Pour se remettre, il a pris l’avion, direction le cap Canaveral en Floride et son complexe de lancement 34, site de béton à l’abandon. Son but ? Disposer 26 projecteurs en périphérie de cette aire de lancement désaffectée pour les animer d’une chorégraphie liée au mouvement… des fourmis, colonisatrices de la dalle. Cette fois, l’expédition s’est perdue dans les sables et les couloirs des muséums, car il a fallu rencontrer des spécialistes sont seulement des satellites et des étoiles mais encore des insectes. Oh ! Tandis que ceux-ci s’inquiétaient de savoir ce que cet hurluberlu « allait faire de leurs fourmis », à Tampa, Yann a connu des hauts, des bas et pour finir un revolver calé au creux des reins quand des soldats de l’US Air Force, propriétaire du secteur désertique, ont coincé son équipe entre deux cactus pour comprendre ce qu’ils faisaient là, à regarder un coup les étoiles, un coup les fourmis. C’était en 1996.

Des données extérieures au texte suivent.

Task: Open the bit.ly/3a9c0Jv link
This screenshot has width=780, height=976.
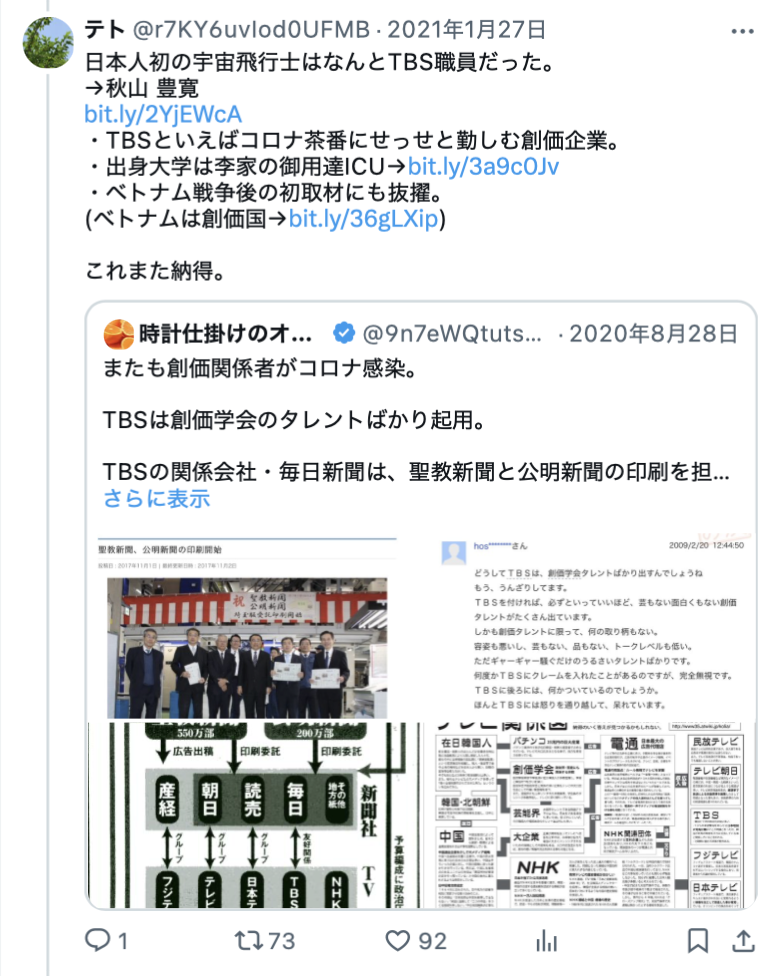Action: (x=483, y=166)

Qu’à cela ne tienne. Yann Kersalé s’est souvenu alors qu’à Porto Rico, le plus grand radiotélescope du monde était en train de rouiller de toutes ses tôles. Cette espèce de passoire géante pleine de trous qui surgit dans un James Bond et qui tombait en ruine, Yann s’est proposé là encore de la transformer en un réceptacle dément de toutes les pulsions interstellaires, de tout le bruit capté par les savants en action du SETI, le Search for Extraterrestrial Intelligence. « Je voulais le transformer en chaudron du diable. » Mais le diable, on le sait, se niche dans les détails et dans le cas précis, les détails étaient légion. « Nous avons dû rencontrer la spécialiste de Vénus à l’université Cornell à la frontière du Canada. On la cherchait, il y avait bien une femme, qui balayait le couloir… c’était elle. »

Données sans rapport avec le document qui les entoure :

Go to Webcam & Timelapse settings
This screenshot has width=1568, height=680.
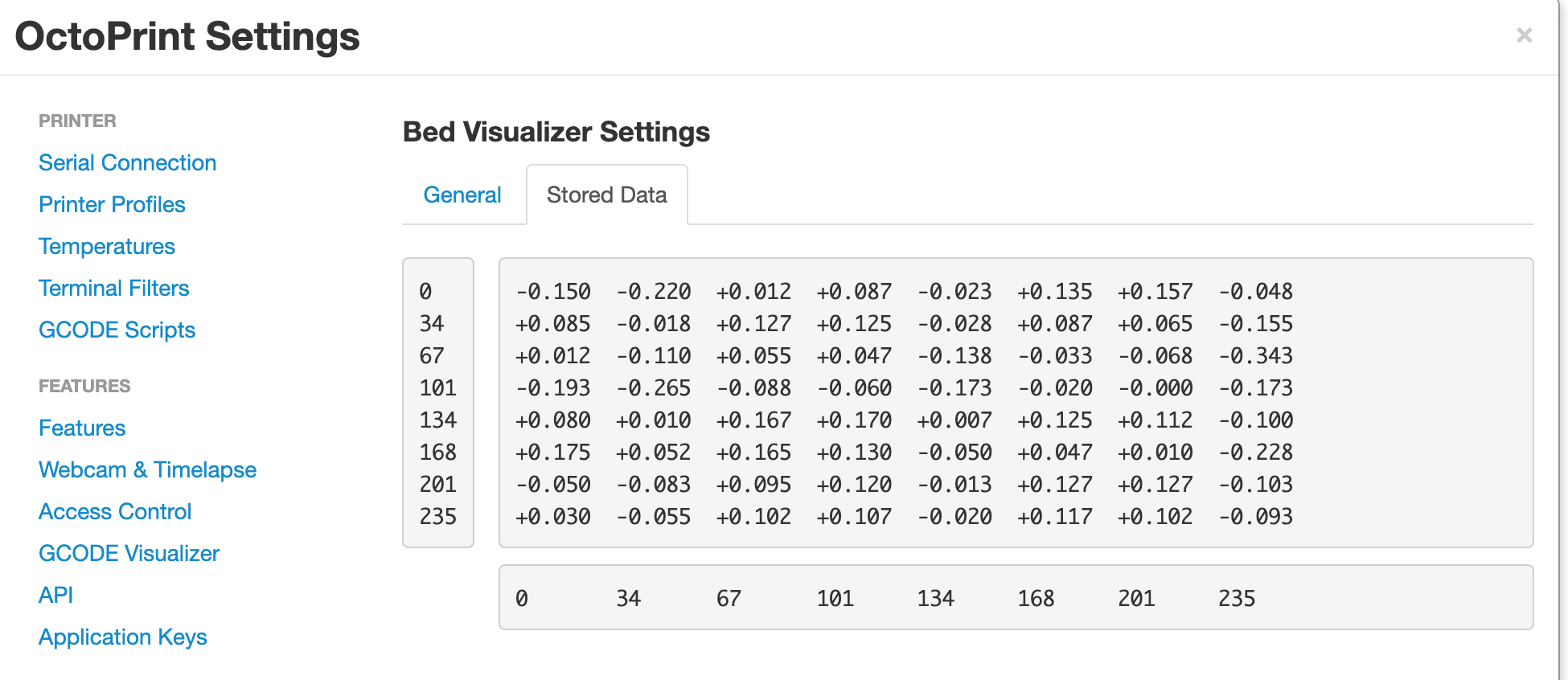(147, 469)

Bon, cela se passe mal. Alors Yann redescendant de ses étoiles décide de faire le pont. Il porte son dévolu sur celui du Golden Gate de San Fransisco, celui que la brume enserre durant de longues périodes. Repeint en rouge, il voulait cette fois capter le flux des véhicules qui l’empruntent à toute heure et muer ensuite les datas récoltées en faisceaux lumineux qui, de larges, se seraient resserrés pour glisser de l’écarlate au blanc fantomatique. Là encore, cette chorégraphie des flux, cette appétence pour les flots qu’ils soient de fourmis, d’étoiles, de Buick ou de paquets de mer a trouvé des échos. Scientifiques et fonctionnaires d’ambassade s’y sont crus. Pour preuve, le consul de France, émoustillé au sortir d’une réunion, a glissé à l’oreille de Kersalé : « Nous l’avons ! Nous l’avons ! » Un silence, et cet ajout en forme de croc-en-jambe : « Et comment comptez-vous financer tout cela Monsieur Kersalé ? »
La note on s’en doute était salée. Aujourd’hui Yann garde en tête son cimetière de projets. Tous ceux qu’il avait contactés ou rêvé de faire monter dans sa barque, les Erik Orsenna, les Isabelle Autissier, ont misé sur lui. Philosophe, il ajoute : « Christo a attendu plus de vingt ans pour que son Arc de Triomphe soit finalement emballé. J’attendrai moi aussi. » Le hic, c’est que Christo est mort trop tôt pour le voir et que Yann, comme beaucoup d’autres, n’est plus si jeune. Certes, comparé à l’âge des planètes c’est un bambin, mais enfin, osons le dire, il a des fourmis dans les membres.